Giant Industries, Inc. is a refiner and marketer of petroleum products based in Scottsdale, Arizona. Most of the company's operations are in the southwestern portion of the United States, centering on the Four Corners area--where Utah, Colorado, New Mexico, and Arizona converge. These include two crude oil refineries located in New Mexico, near Gallup and Farmington; a crude oil gathering operation based in Farmington with approximately 239 miles of pipeline; two distribution terminals for finished petroleum products in Flagstaff, Arizona, and Albuquerque, New Mexico; a transportation company with 32 trucks that carry crude and finished petroleum products to its own service stations in the Four Corners area; and 127 service stations that include either convenience stores or kiosks, which are located in New Mexico, Arizona, and Colorado. The vast majority of the service stations are branded under one of three names: Giant, Mustang, or Conoco--the former two are company-owned monikers, while the latter is used under a licensing agreement with oil giant ConocoPhillips. In addition, Giant owns Phoenix Fuel Co., Inc., an industrial/commercial wholesale distributor of petroleum products, including diesel fuel, gasoline, jet fuel, kerosene, and motor oil; Phoenix Fuel is primarily active in Arizona but also serves customers in Nevada, New Mexico, and Texas. During 2002 Giant Industries gained a foothold on the East Coast--and more than doubled its refinery capacity--through the acquisition of a crude oil refinery in Yorktown, Virginia, from BP p.l.c.



Early History

The founder of Giant Industries, Inc. has become one of the living legends in the Southwest. James E. Acridge started his rise to prominence in 1961 when, at the tender age of 21, he leased a small gasoline station in Glendale, Arizona, from Richfield Oil (later to change its name to Atlantic Richfield). Four years later, the ambitious young man leased another station in the southern part of Phoenix, Arizona. This time he operated it under his own sign, Giant, while still holding onto his first station in Glendale. The new station was a much larger, three-island, nine-pump gas station, supplied by Shell Oil Company. Within one year, Acridge had his new Giant gas station pumping more than 60,000 gallons per month. When the owner of the property on which his Giant station was situated demanded 1.5 cents per gallon instead of a flat rent fee, Acridge moved into another station where he put up his Giant shingle and was soon pumping 50,000 gallons per month.

# Provided data
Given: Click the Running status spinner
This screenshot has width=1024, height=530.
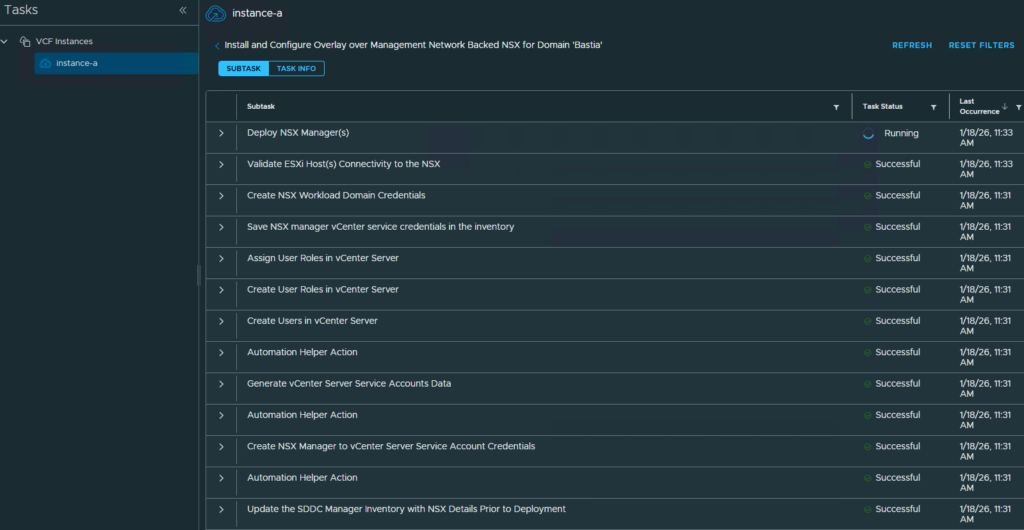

# Exercise
According to the Giant Industries text above, which petroleum products does Phoenix Fuel Co., Inc. distribute? List them all.

# Expected answer
Diesel fuel, gasoline, jet fuel, kerosene, and motor oil.